The word feigned is miremah from the root word ramah. You will find in your lexicon that it will tell you it means deceitful, subtle, treacherous and fraudulent. It comes from an old Akkadian word ramu which means to be lax or slack. I know what you are thinking, “Why I would never speak a deceitful word to God or pray in a lax manner.” Really? How many times have you been asked to pray in public and you were really careful to choose your words rightly so the brethren would not be disappointed or think you were not holy enough to offer a prayer. How many times have you prayed for something that you did not really mean? Like, “Lord we thank you for this day.” Are you really thankful for that day? Do you have any idea of what your are talking about?” How many times have you glibly said table grace repeating the same prayer over and over that you become lax in your prayer and really give it no thought? How many times have you recited the Lord’s Prayer and never questioned: “Why would God lead me into temptation in the first place?”
In this prayer in Psalms 17 it almost sounds as if David is begging God to hear him, attend to his cry and give ear to his prayer. Do we really have to beg God to listen to us? Does a distressed child climb into its mother’s arms and plead: “You’ve got to hear me, attend to me, give me an ear?” When that mother wraps her arms around her weeping child she is all ears and ready to do whatever it takes to relieve that child’s suffering.
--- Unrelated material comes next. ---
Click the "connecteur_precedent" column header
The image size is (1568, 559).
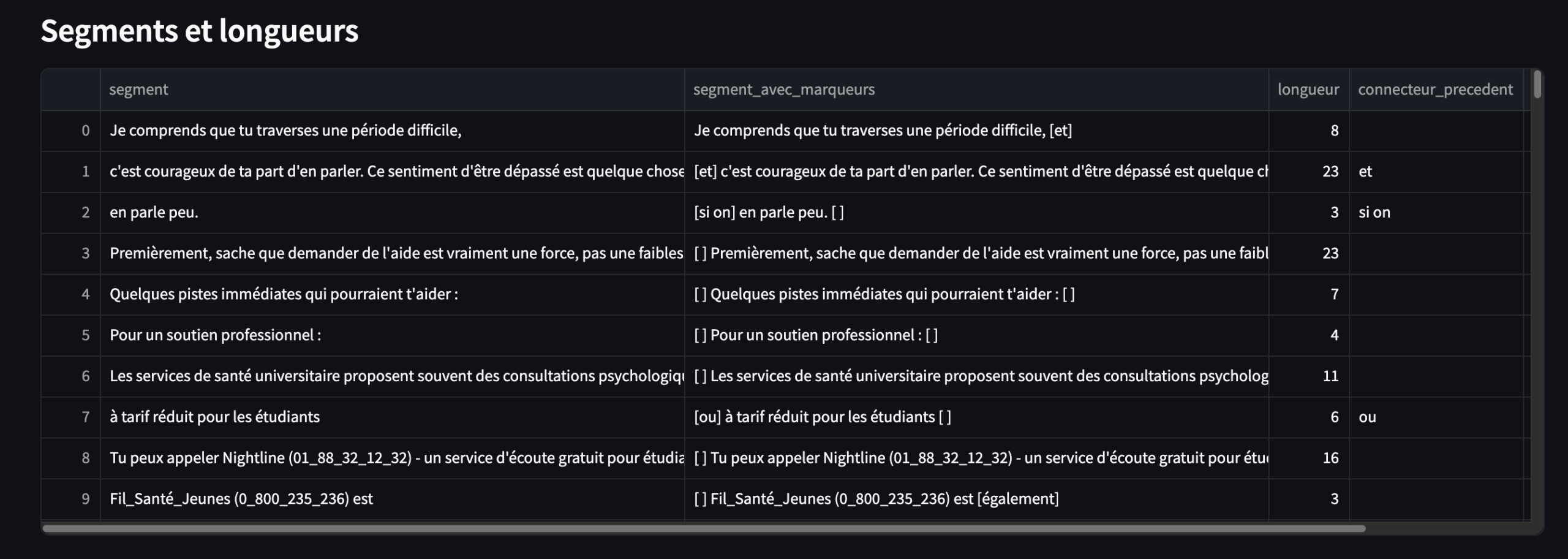pyautogui.click(x=1434, y=89)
However, if the kid is doing this to manipulate and the mother senses the manipulation, odds are the child will not be given an ear, attention or listened to, the child may get a scolding for trying to manipulate.
How many times do we seek to clean up our act when we really need something from God and then we go to Him with our request, thinking now that we have cleaned up our act we are deserving for God to hear us? Are we not using our good works to manipulate God? How many times do we recite meaningless prayers before we eat or go to bed thinking that such rituals will earn God’s attention. All of this is speaking with shapath mireman or feigned lips.
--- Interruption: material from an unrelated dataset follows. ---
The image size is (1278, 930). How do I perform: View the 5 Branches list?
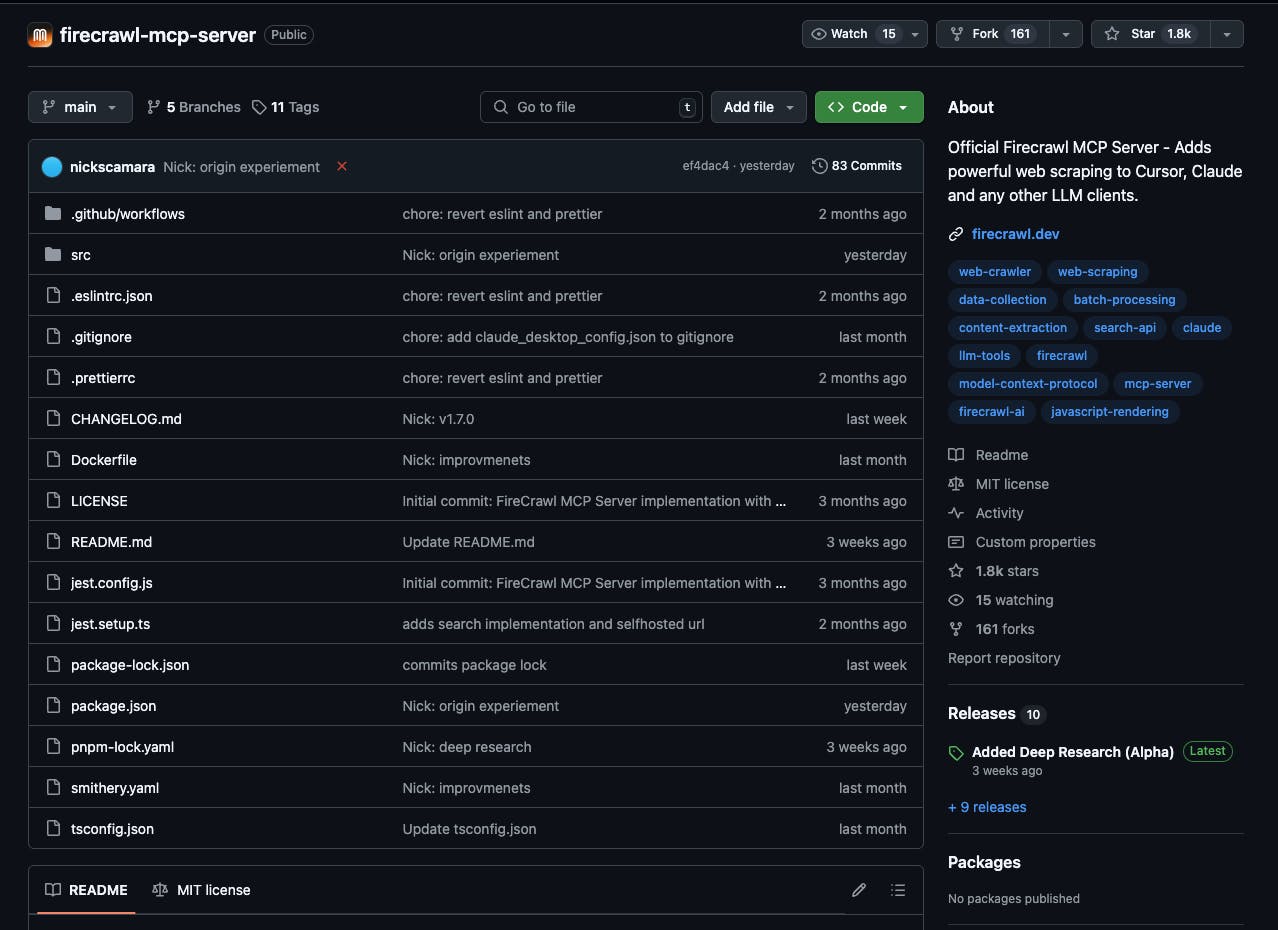click(x=194, y=107)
In his prayer, David is preaching a sermon and he is saying to those listening or reading: “If you want God to attend to your cry and give ear to your prayer, then be honest, don’t try to bribe Him with flowery words, don’t try to pray in a manner that will impress the brethren; just pray your heart and if your prayer is right, He will respond. That word right in Hebrew is tsedeq which means righteousness. This is a word used among merchants who had scales and when they balanced out, that is when the grain placed on one end of a scale matched the weight on the other end you had the right amount, that is, you had a tsedeq, a rightness. That is also where the word justice comes from. You ever see that statute of the lady with a blind fold holding a scale. She is unable to see if the evidence on one side of the scale matches the truth on the other side, so a court must decide what is true.
In other words your prayer must be totally honest with God, from your heart and it must be a plea for what is right in God’s eyes. I may pray that God will cause the computer owned by that person who gave me a bad review on my book to blow up. In God’s eyes that may not be a right prayer, a prayer that matches Him and His desires so I cannot expect a positive answer to that prayer.
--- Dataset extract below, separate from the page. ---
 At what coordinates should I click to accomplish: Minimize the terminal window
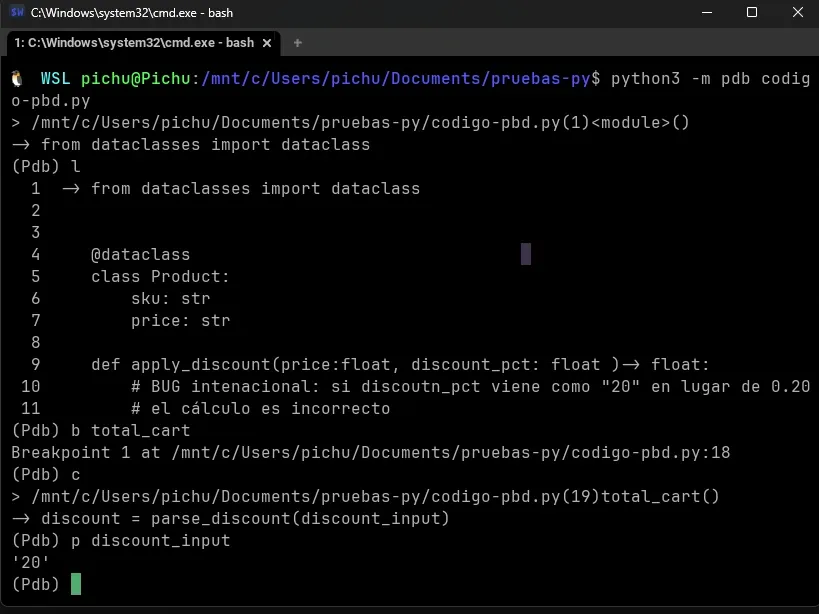coord(706,13)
I recall a story of a young missionary to Papau New Guinea at the start of World War II. She was taken a prisoner to a Japanese POW camp where she suffered tremendous tortures and starvation. At one point she laid dying in her solitary prison cell from disease and hunger. One day she managed to look out of her cell to the compound outside. She saw someone come out of the jungle and slip a banana to a woman. This missionary was so overcome with a desire for a banana that she could almost taste it and smell it. She prayed and asked God for just one banana. Then she began to think, such a prayer request was impossible. Even the guards were starving and if anyone had a banana it would go to the guards and not a prisoner on death row. Aside from that if a guard was caught giving a banana to a prisoner they would be imprisoned and tortured themselves. No it was impossible for her to get a banana and she apologized to God for asking for something that was impossible and for not being grateful for the handful of rice that was given to her as a daily ration.
However, later that day the cell door opened and a guard threw in a stalk of fifty bananas. To the day she died so forth years later, she had no explanation but she does remember pushing the bananas away telling God she did not deserve them for her lack of faith. But then she felt the assurance from God that she asked tsedeq what was just or right and she came to God without shapath mireman or feigned lips.